Once the intellectual property rights of digital assets are well
defined, the advantages for businesses are immense. Inventories
of tokenized products can be managed quickly and efficiently, and
the encrypted blockchain is protection against fraud and
knock-offs. As it exists now, there is greater transparency
on such things as the repair history of a used car than there are
for the property rights of NFTs.
To make this work to its fullest potential for both creators of digital assets and businesses who use digital assets to enhance their brand, two things are needed: first, there has to be a uniform and universally acknowledged set of terms for what a license of intellectual property associated with a digital asset means, the scope of intellectual property rights and to whom these rights are transferred to or retained. The second is a quick way of identifying that the intellectual property rights of an NFT are protected along the lines of those universally acknowledged [in a] license.

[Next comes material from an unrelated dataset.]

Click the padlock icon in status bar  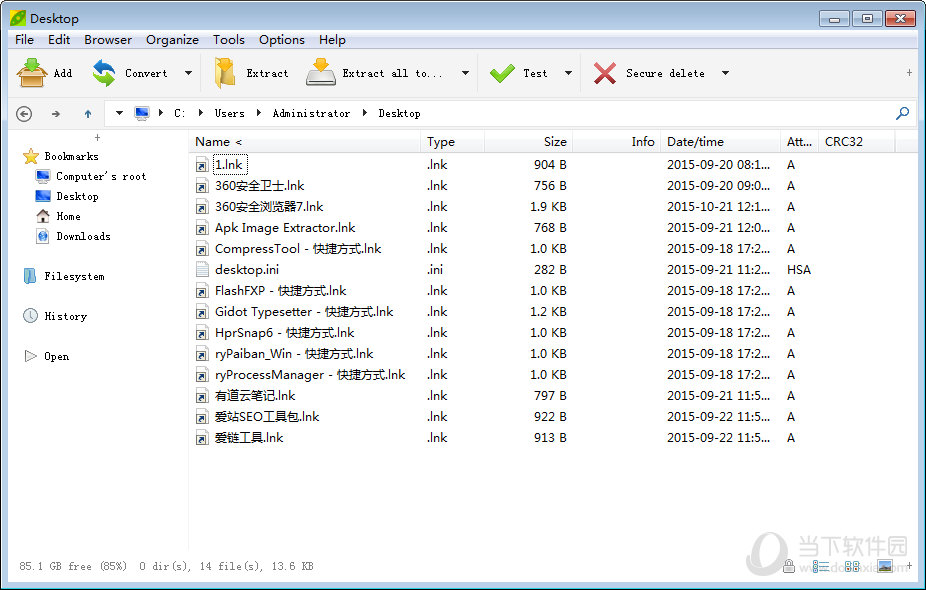tap(790, 567)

At this point, it is good to remember that, though we are light years away from what our ancestors were dealing with more than a hundred years ago, there are lessons that are worthwhile learning from the past. Specifically, the origin of the term, “All Rights Reserved.” That phrase, now outdated and unnecessary to protect intellectual rights, was a product of the Buenos Aires Convention of 1910. At that time it was created to protect intellectual property as world trade became more global. It was agreed that any person who indicated that they reserve their rights to intellectual property, gained protection in any signatory country. From this came the term, “All Rights Reserved.” It was nearly fifty years later that “All Rights Reserved” was officially adopted. Indeed, the term still has some moral, if not legal, weight when used on a creative work.
It is time for platforms and marketplaces such as Etherium and OpenSea to agree on what the basic protections will be; and, what code is needed in the smart contract that, when used, activates those rights for the owner, to protect their rights, the buyer’s rights and the rights of third parties. It will go a long way in removing some of the ambiguities and misunderstandings of what NFTs do, and do not do, relative to intellectual property rights.